A Story of a Fat Go Binary

Small deliverables are important for CD scenarios and low-resource applications. In my case, I am building an agent that should run on different kinds of low resource devices - RAM, CPU, and actually - I can't predict how low.

Go binaries are small and self-contained: when you build a Go program the resulting single binary is all there is.
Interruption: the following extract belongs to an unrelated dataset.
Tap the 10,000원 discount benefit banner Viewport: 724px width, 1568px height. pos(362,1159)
This is in contrast to platforms like Java, Node.js, Ruby, and Python where you may feel your code is small, but then there's a mountain of dependencies behind it that you need to pack for a self-contained deliverable.
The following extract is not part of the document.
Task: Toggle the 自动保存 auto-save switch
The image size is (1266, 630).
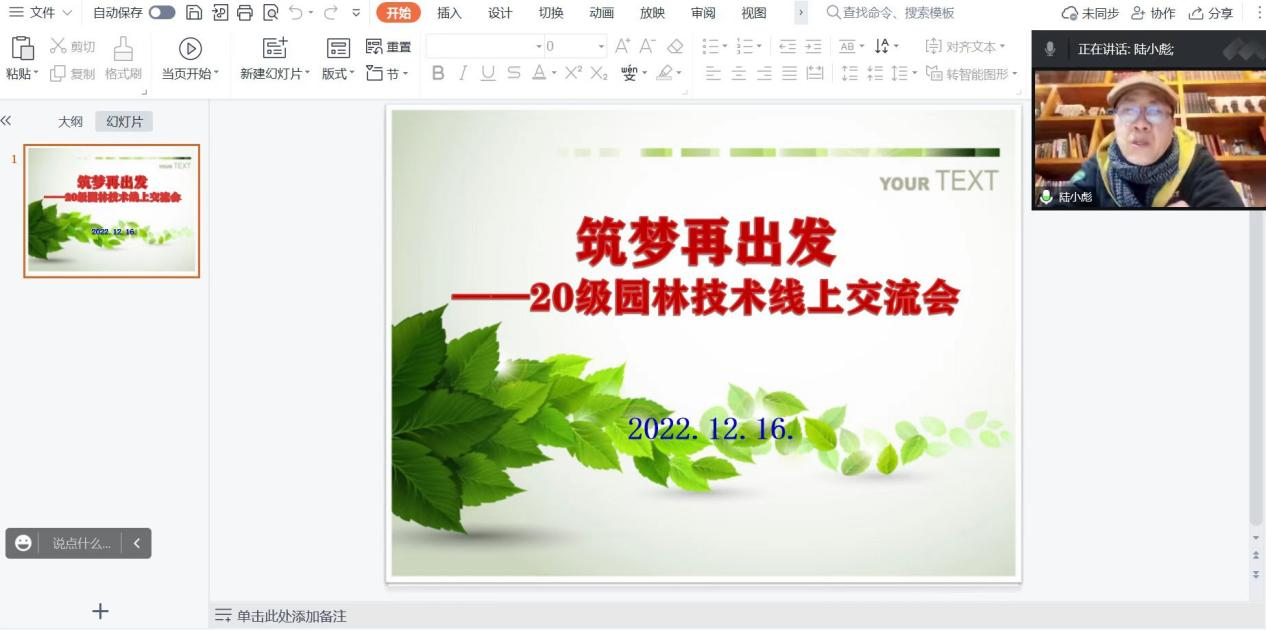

While having a self-contained binary is an important convenience, Go doesn't have a built-in way for conveniently reasoning about the size of dependencies, so that one can make informed decisions about including them or not.

In this post we'll introduce gofat, a tool which lets you break down dependency sizes of a Go project.

Building an IoT Agent

Let's breeze through a story that shows how to reason about and build a service - an IoT agent - that we'll deploy to a modest hardware device somewhere across the globe. This will highlight the architecture of such an agent from an operations point of view.
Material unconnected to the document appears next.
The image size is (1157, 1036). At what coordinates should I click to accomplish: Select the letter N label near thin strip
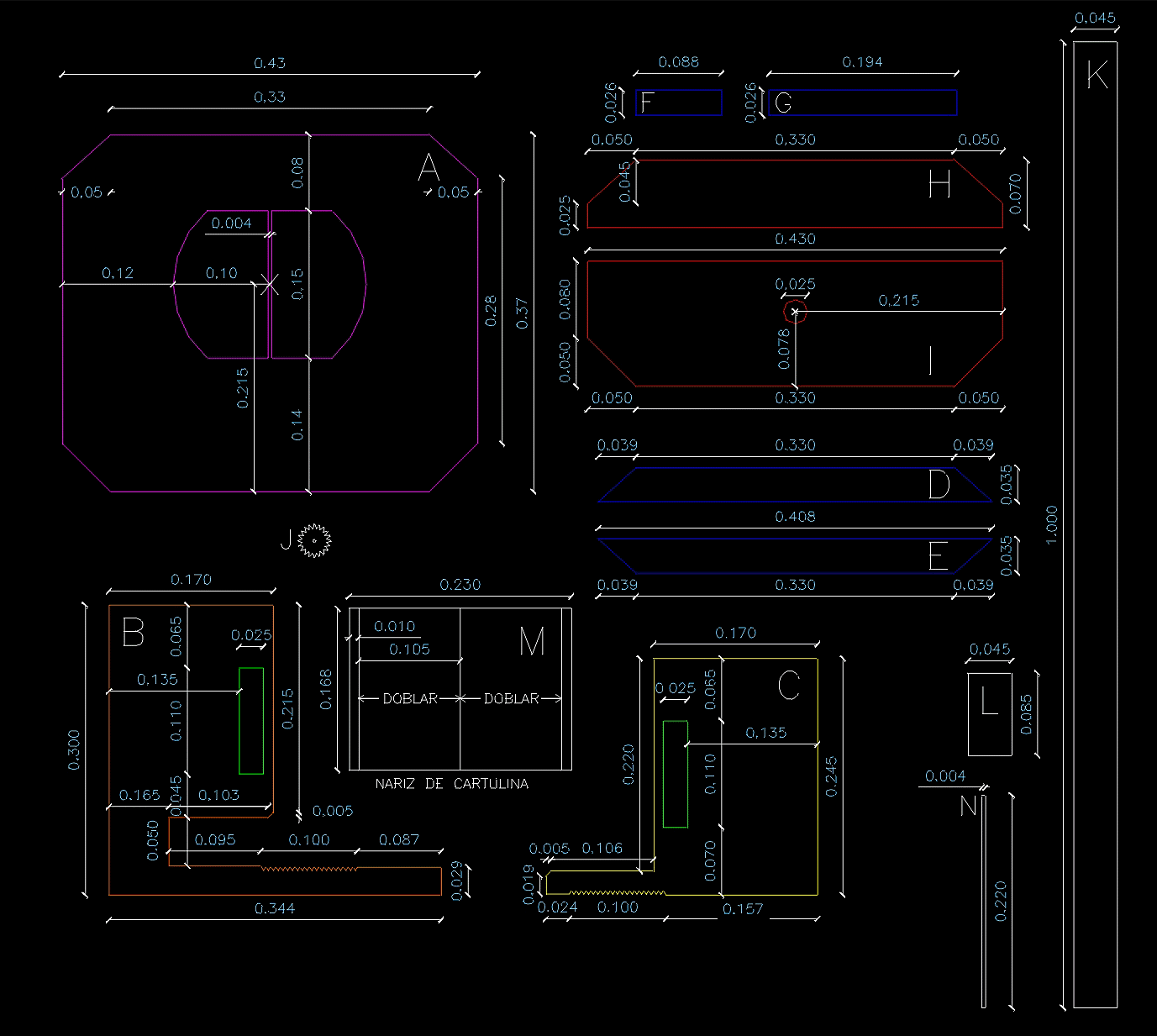click(969, 807)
First, we want good CLI ergonomics, so we'll use kingpin, which is a POSIX compliant CLI flags/opts library; it's been such a great library that I've been carrying it over a lot of my projects by default.

In fact, I'll use my go-cli-starter project that includes it:

$ git clone https://github.com/jondot/go-cli-starter fattyproject
Cloning into 'fattyproject'...
remote: Counting objects: 55, done.
remote: Total 55 (delta 0), reused 0 (delta 0), pack-reused 55
Unpacking objects: 100% (55/55), done.

As an agent, we want to stay always up. We'll do that with a dummy loop that's doing nonsense, generally, for this exercise.

for {
    f := NewFarble(&Counter{})
    f.Bumple()
    time.Sleep(time.Second * 1)
}

Long running processes accumulate cruft — small traces of memory leaks, forgotten open file descriptors — even the smallest of leaks become huge when we’re talking a year-long up times.

You'd be happy to know that Go has a built-in metrics and health facility called expvars. This will be perfect to expose the agent's innerworkings: the idea is that since an agent is long-running, some times we'll have forensics sessions where we'll want to understand how's an agent doing - CPU, GC cycles and so on and expvars can do it for us, and also, expvarmon is pretty cool to use for that.

To use expvars we need a magic import. Magic because it will find and add an endpoint to an existing HTTP listener. This also means we need to have an HTTP endpoint up and running, so we'll take that from net/http.

import (
    _ "expvar"
    "net/http"

    :
    :

go func() {
    http.ListenAndServe(":5160", nil)
}()

Since we're becoming a sophisticated service, we might as well add a leveled logging facility. A good one is zap, by Uber.

import(
    :
    "go.uber.org/zap"
    :


logger, _ := zap.NewProduction()
logger.Info("OK", zap.Int("ip", *ip))

A service that’s always on, running in a remote device you can’t control — and most probably can’t update — is very rigid. It makes sense to bake in flexibility of some sort. One trick is to have it run custom commands, scripts, or basically — have it change its behavior without redeploying or restarting.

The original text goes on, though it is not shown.